The emphasis on efficiency technology as means of policing has serious implications in terms of the legality and morality of police. As police agencies and technology employ a technical apparatus of crime investigation and information exchange, normative questions of rights, and often even legal matters of due process and constitutionally guaranteed protections, are typically not or at least not primarily taken into account. In fact, police technologies were historically often developed and implemented to expressly bypass legal arrangements. Extradition procedures, in particular, were seen by police officials as time-consuming and unnecessarily restrictive arrangements that had to be replaced by ways to establish direct police communications across national borders (Deflem, 2000, p.763). The systems of information exchange instituted by international police organisations were similarly intended to bypass the restrictions of legal provisions, anticipating the relevance of the international exchange of expert knowledge and technical know-how among police today (Sheptycki, 1998, pp.485-503).
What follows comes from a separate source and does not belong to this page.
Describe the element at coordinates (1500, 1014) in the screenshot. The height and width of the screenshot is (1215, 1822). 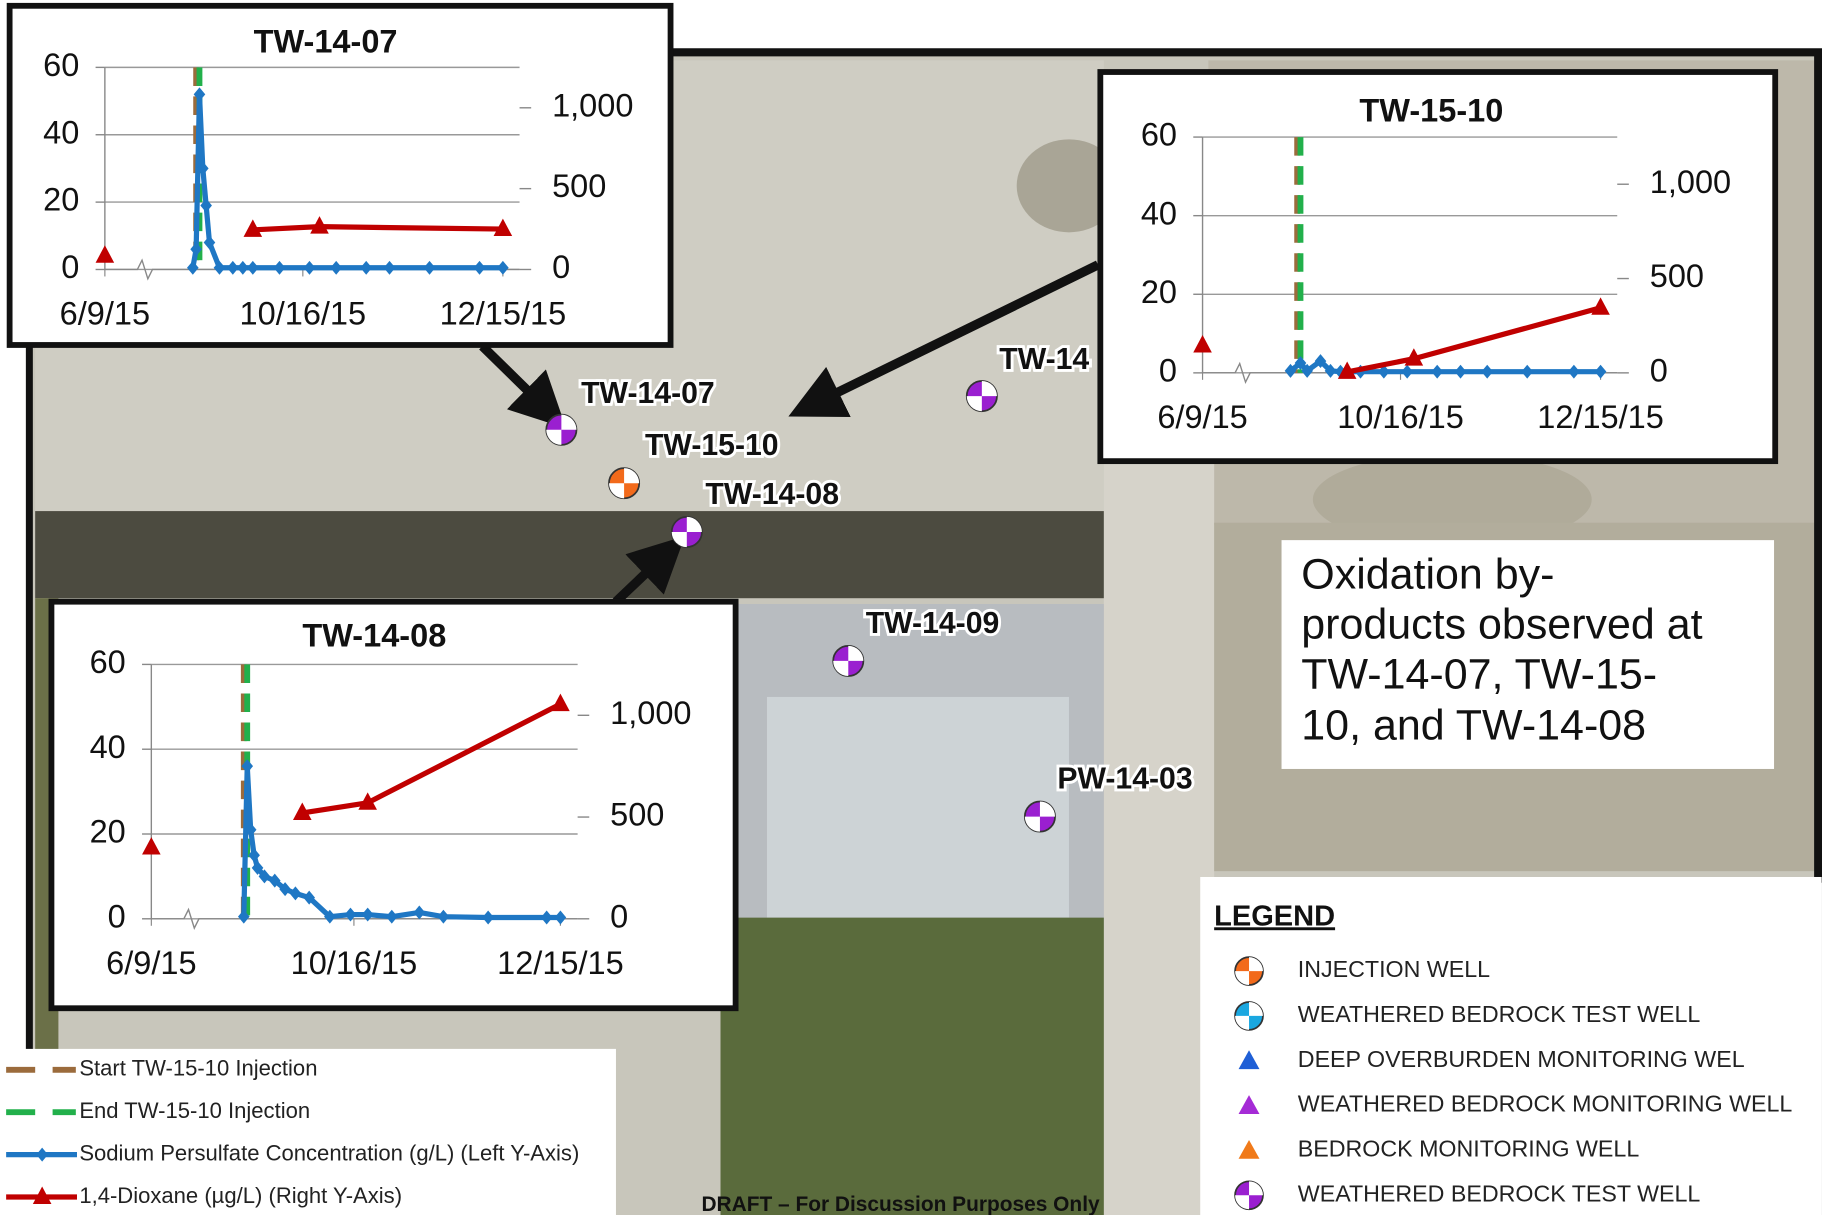
I see `legend-label: WEATHERED BEDROCK TEST WELL` at that location.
In terms of the transfer of police technology, it is problematic that technologies designed for a particular, legitimate purpose can be used for other, more troublesome objectives, as instruments of legitimate police power can become part of an apparatus of political control (Earth Island Journal, 2002). Briefly turning to a contemporary condition, in the post-September 11 context the war on terrorism is making high-tech systems of surveillance probably more acceptable than ever. Even civil libertarians concede that there is widespread sentiment that a proliferation of technologically sophisticated police methods, internationally as well as domestically, may contribute to make society safe from terrorist attacks (Wood, 2001, pp.94-97), but at the same time, legal and constitutional safeguards are brought into play to curb an excessive use of technology in policing (e.g., Kyllo v. United States, 2001; see Colbridge, 2001, pp.25-31). Instead of attributing intrinsic liberating qualities to technology or, conversely, condemning technological applications because of a presumed inherent lack of accountability, a more ambiguous role should be attributed to technology in terms of technical realisations and normative concerns alike. In the modern era of highly technologically oriented police institutions, policing becomes a delicate balancing act, caught in between demands for job effectiveness in matters of crime control, on the one hand, and concerns of due process, on the other. (Deflem 2002, p.473).